> **DOCUMENT EXCERPT**:
▬▬▬▬▬▬▬▬▬▬

# Need some ideas, wooden trophies



## Biscobob (Jul 25, 2011)

*Wooden trophies*

OK guys, I have been contacted by a local charity that would like me to make them some wooden trophies for a 5K run/walk they are holding. I have looked at some stuff on the web but haven't found anything that really peeks my creative juices so to say.
Anybody ever make any wooden trophies, they need to be primarily lathe turned since straight lines are my downfall. Was thinking something cup style maybe but I'm open to any suggestions. Need two each of small, medium and large.


----------



## H. A. S. (Sep 23, 2010)

How about mushroom shaped?:laughing:


----------



## Biscobob (Jul 25, 2011)

LOL, knew that was coming. Actually it is the mushrooms that led them to me. :laughing:


----------



## Glidden (Dec 2, 2010)

It would be fairly easy to make a 3" diameter base out of something like maple with a hole drilled in the center, and a decorative edge, then you could do varying lengths of another wood like walnut or cocobolo with a small tennon on each end, then think of something creative for the top, which could be anything you either buy or make that could have a hole in the bottom to insert the other side of the middle segment on. I'd be temped to buy something myself because I'm really poor at repeating patterns consistently, but the only time the trohpies will be side by side will be the day they are handed out so if they don't look exactly the same it won't be a big deal.


----------



## Biscobob (Jul 25, 2011)

That's a cool idea. :thumbsup: Actually they really like the idea that each one would be unique and NOT identical copies like the store stuff they have given out for years. Got my mind going now, TYVM


----------



## duncsuss (Aug 21, 2009)

I like Glidden's suggestion of a base plus some form of spindle turning.

There are some fantastic pieces in the AAW Gallery of Wood Art -- http://www.galleryofwoodart.org/The Spindle.html and click the link "View exhibit catalog" to download a PDF with loads of pix.

▬▬▬▬▬▬▬▬▬▬

> **RECORDS SUPPLIED**:

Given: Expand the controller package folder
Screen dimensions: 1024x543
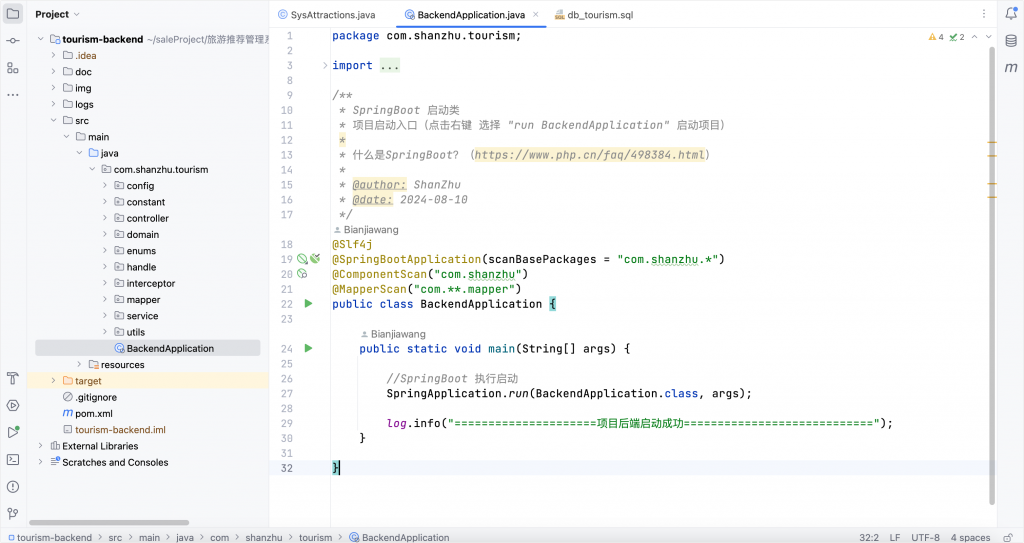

▬▬▬▬▬▬▬▬▬▬

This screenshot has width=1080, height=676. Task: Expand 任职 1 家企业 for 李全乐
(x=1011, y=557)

▬▬▬▬▬▬▬▬▬▬

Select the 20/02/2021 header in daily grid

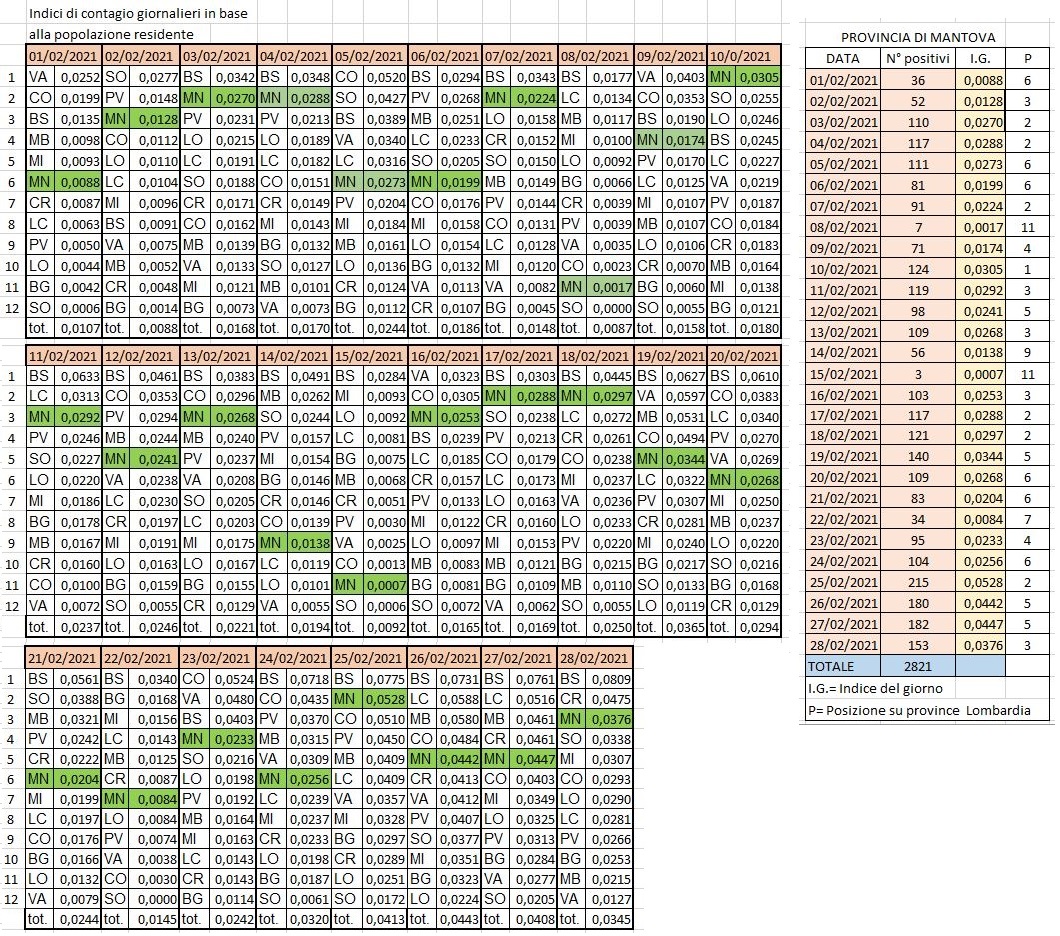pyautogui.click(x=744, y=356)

▬▬▬▬▬▬▬▬▬▬

> **PROBLEMS AND TASKS**:
[a] From the forum thread on turning wooden trophies, copy the passage word for word, beginning at "Anybody ever make" and stopping after "medium and large.".
[b] Pick up the forum thread on turning wooden trophies where it stops and extend it with further posts.

> **SOLVED PROBLEMS**:
[a]
Anybody ever make any wooden trophies, they need to be primarily lathe turned since straight lines are my downfall. Was thinking something cup style maybe but I'm open to any suggestions. Need two each of small, medium and large.

[b]
Some of the shapes (eg the ice cream, or the chess-pieces-on-a-branch) could be greatly simplified and still remain as elegant & desirable trophies.


----------



## Biscobob (Jul 25, 2011)

Didn't have much time this evening to do a lot but did get a very rough miniature trophy made from some rock maple I have plenty of. Made it to go on a walnut base and thought I could get the base turned out too, until my chuck decided to take a crap on me. What I ended up with is close to what I have been thinking about but more than anything else it gave me an idea what I don't want. :laughing:


----------



## Biscobob (Jul 25, 2011)

*Finally turning*

Finally got some wood on the lathe tonight for the trophies long enough to round a few out and cut the tenons. Since the race is to raise money for the local homeless shelter and to provide housing for poverty level individuals and families I thought it fitting that the trophies be made out of the same wood used to build houses. The base will be plywood with the body made from laminated pieces of 1" pine board, all leftovers from house construction in the area.
In order to add a special touch they will be topped off with a silhouette of a house made from black walnut. I was also able to enlist the services of a friend who happens to own a laser engraver to engrave the race logo onto the trophies.
The below pic is of a small, 3 inches, mock up I made to show the organizers, roughly, what they would look like. Hoping to have them heading to the engraver early next week.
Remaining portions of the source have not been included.